It reminded her of that awful moment of silence before a crash, those sickening seconds that seem to drag out the inevitable. There was a sudden push, and although it was purely psychic, it felt as if she had been punched hard in the stomach and slapped across the face simultaneously. She cried out in pain, stumbling back into stands and shop displays, sending them crashing noisily to the floor around her.

‘Jen, are you okay? Jen?’ Nathan’s desperate voice sounded distant and hollow. She was flat on the floor, her mind resetting somehow after the mental beating it had just endured.

‘What happened?’ Nathan’s voice, still thin and distant.

She felt dizzy and found herself staggering, pushing herself up. Her body felt like a lump of metal that had been banged with a sledge-hammer, the vibrations still pulsing though her. She could see the two soldiers now, running straight towards her.

Nathan’s warning came at exactly the same time as her understanding of the situation. ‘They’ve just broken radio silence,’ he shouted. ‘They know your location.’

Whoever these people were, they were expecting the Histeridae, and they were somehow immune. Her mind was racing faster than ever and she could feel her pulse banging against her temples.

‘The Histeridae,’ she said. ‘It doesn’t work on them… it doesn’t work…’

Zitagi.

She felt creeping fear working itself over her. They were going to capture her, torture her, take everything she had discovered and then bury it with her. A whimper escaped her mouth and she felt the tears of frustration pushing at her eyeballs. Without the Histeridae, she was lost.

Nathan’s voice pulled her back. ‘It worked before. Search again, find anyone
except
these guys, anyone else you can use. You need to create a diversion.’ His voice was firm and direct. ‘Jen. Do it now.’

She shook her head, her mouth stretched into a grimace, and without thinking she searched with the Histeridae again, this time avoiding the approaching men and reaching out into the corners of the base.

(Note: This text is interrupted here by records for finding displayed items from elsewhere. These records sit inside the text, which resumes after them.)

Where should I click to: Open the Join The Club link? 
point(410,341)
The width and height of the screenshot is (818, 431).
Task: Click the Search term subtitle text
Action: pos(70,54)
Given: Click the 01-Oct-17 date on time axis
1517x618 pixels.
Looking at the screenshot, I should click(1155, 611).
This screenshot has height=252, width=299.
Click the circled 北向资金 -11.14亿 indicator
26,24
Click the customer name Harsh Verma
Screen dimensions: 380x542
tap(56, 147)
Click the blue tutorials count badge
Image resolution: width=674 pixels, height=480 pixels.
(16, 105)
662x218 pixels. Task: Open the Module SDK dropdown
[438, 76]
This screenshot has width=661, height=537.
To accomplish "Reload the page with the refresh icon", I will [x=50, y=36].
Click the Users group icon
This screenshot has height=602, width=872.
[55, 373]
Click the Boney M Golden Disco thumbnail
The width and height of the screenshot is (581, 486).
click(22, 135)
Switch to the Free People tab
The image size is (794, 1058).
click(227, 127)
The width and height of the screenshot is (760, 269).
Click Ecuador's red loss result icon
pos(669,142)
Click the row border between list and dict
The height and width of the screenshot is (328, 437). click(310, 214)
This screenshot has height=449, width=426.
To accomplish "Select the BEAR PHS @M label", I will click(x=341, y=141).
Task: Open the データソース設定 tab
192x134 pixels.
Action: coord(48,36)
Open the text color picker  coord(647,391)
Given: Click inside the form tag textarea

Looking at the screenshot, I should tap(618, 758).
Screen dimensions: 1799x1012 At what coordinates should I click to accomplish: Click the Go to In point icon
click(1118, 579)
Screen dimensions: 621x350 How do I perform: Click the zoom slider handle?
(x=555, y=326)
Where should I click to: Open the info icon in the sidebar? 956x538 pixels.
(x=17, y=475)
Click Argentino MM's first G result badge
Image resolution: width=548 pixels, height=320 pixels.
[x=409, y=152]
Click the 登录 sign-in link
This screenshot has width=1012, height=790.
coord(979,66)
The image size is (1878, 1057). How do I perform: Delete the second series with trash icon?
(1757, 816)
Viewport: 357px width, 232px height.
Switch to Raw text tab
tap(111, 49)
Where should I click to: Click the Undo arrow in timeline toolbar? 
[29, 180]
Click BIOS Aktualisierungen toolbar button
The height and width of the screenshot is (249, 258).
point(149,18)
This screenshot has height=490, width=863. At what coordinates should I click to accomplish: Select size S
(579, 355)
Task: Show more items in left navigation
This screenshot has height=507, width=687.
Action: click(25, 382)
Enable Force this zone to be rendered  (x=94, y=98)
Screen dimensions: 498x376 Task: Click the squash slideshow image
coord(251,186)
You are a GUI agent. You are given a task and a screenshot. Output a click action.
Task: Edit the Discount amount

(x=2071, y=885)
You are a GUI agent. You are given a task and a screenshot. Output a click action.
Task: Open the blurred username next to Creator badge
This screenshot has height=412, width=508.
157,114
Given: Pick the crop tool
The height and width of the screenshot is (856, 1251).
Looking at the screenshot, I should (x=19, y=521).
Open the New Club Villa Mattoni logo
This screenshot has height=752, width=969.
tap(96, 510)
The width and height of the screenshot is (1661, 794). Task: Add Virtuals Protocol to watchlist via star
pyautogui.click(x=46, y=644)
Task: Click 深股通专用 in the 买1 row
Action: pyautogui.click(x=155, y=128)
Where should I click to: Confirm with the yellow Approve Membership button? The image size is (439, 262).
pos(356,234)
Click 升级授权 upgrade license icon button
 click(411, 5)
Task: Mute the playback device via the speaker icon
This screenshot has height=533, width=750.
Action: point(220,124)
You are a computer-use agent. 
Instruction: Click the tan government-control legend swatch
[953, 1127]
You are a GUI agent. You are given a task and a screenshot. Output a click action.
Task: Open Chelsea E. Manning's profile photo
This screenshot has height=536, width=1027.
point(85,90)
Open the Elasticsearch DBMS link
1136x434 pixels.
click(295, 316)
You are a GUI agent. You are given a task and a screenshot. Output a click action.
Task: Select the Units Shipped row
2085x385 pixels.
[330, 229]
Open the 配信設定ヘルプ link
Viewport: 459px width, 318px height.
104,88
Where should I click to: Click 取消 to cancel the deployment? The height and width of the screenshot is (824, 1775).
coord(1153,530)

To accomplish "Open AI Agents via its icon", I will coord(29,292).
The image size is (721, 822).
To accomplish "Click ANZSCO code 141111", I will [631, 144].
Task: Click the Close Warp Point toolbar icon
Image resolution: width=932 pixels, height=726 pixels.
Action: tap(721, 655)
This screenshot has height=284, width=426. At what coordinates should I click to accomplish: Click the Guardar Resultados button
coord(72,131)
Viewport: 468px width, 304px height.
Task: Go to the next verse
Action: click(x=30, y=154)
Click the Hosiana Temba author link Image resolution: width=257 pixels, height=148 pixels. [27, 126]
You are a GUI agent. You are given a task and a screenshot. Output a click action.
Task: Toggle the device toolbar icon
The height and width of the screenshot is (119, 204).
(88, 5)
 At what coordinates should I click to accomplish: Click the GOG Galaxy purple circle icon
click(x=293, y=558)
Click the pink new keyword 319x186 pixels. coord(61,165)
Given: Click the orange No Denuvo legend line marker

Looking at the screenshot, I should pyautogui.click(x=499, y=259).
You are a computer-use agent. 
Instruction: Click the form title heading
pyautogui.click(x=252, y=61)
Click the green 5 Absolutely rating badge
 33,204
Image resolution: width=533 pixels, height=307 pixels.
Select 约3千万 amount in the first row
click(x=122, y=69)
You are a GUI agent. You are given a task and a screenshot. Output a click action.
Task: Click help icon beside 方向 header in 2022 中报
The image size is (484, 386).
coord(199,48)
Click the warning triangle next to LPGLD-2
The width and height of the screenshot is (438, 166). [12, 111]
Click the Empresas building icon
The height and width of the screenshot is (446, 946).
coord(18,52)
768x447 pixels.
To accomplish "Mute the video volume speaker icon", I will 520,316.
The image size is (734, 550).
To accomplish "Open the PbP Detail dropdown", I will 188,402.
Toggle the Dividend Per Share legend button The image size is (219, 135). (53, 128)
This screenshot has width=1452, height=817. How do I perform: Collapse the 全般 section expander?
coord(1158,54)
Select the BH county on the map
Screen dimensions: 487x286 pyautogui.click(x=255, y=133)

There, crouched behind a cluster of cars she found what she was looking for. One of the Shiryaevo guards. He had decided to wait out whatever
situation
was occurring. Jen had other ideas. She took control of him, seeing what he could see, and raised his gun towards two of the Special Forces soldiers running towards the visitors centre. Taking aim wasn’t easy. She had to close her own eyes and see through his, but the clarity came. It was a standard-issue assault rifle. Decent scope. She closed one of his eyes and pressed the butt into her shoulder, resting her cheek on the cold stock. Gently she squeezed the trigger, just a little pressure, and heard the rifle click. Nothing. Jen looked down at the gun and the man’s rough hands. She removed the safety, aimed again and fired, hitting one of the soldiers square in the back. His companion turned and crouched next to the fallen body, looking around frantically. Nathan included her in the feed as the soldier broke radio silence.

‘This is Silver Team, we have a man down. East car park, please advise.’

The main strike team were now in the vaults lobby, exactly where Jen had been a few hours earlier. They stopped, regrouped and started running back towards Jen’s location.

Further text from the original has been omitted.